---- DATASET ROWS

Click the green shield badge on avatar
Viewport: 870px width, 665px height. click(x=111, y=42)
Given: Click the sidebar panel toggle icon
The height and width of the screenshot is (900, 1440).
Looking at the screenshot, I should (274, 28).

--------
---- DATASET ROWS

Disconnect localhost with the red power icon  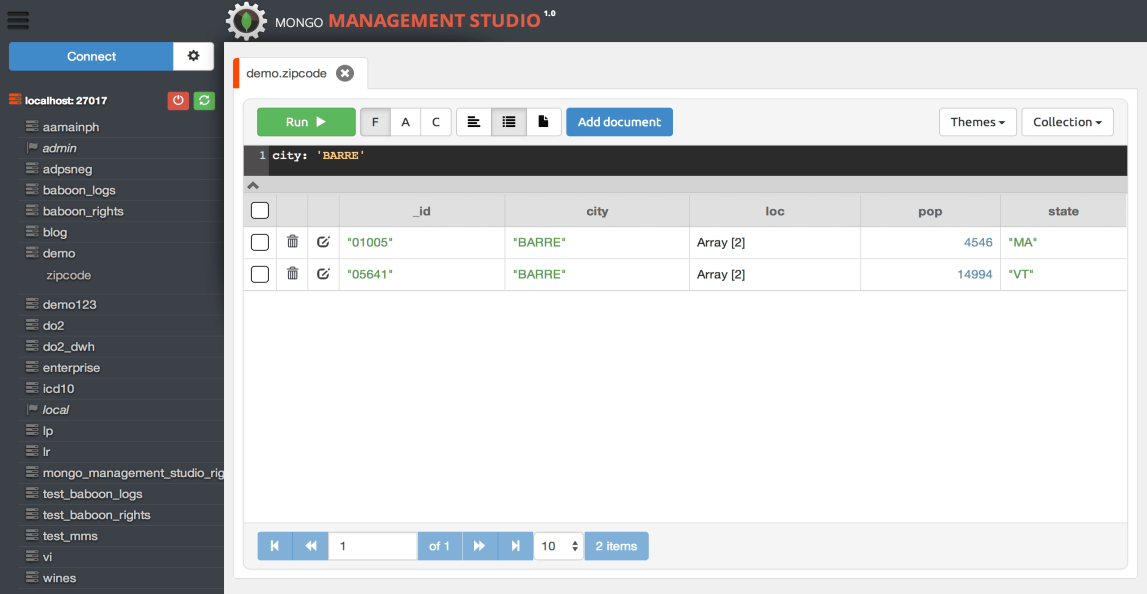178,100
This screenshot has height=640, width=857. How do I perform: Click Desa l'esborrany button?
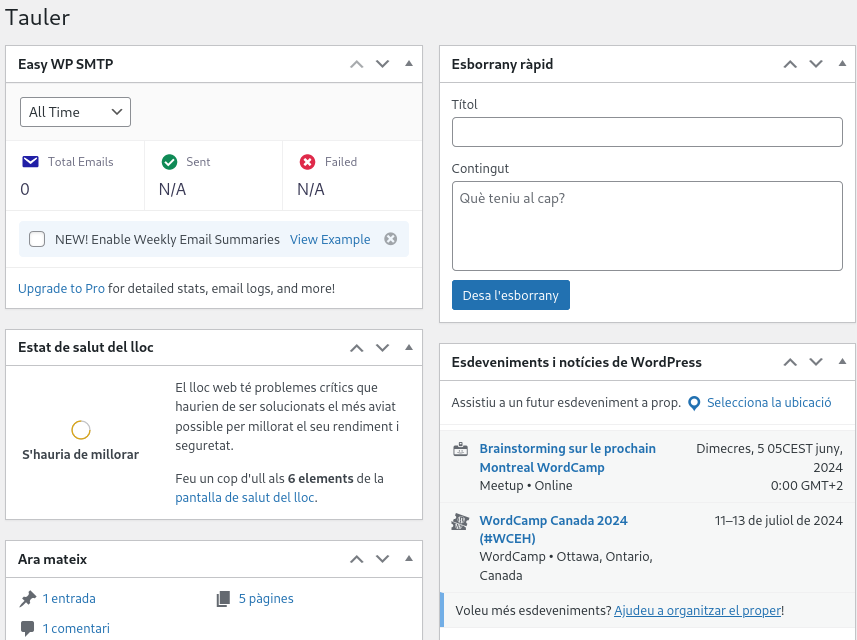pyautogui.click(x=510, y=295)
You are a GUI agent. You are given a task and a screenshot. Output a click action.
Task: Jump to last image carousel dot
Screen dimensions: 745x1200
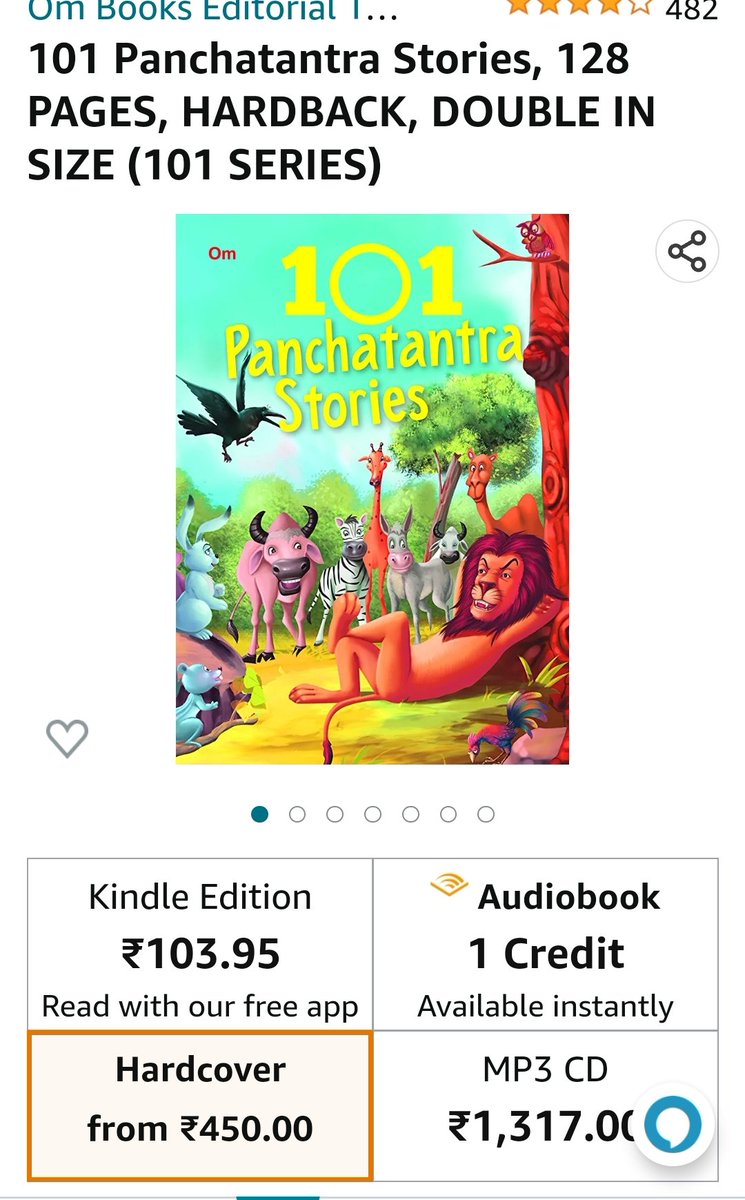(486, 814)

--------
---- DATASET ROWS

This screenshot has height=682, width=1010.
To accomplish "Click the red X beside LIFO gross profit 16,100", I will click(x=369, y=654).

--------

**THE TASK:** Report how many lines in the rows contain the string "height", matching case exactly. Give only the number.

**OUTPUT FOR THIS EXERCISE:** 4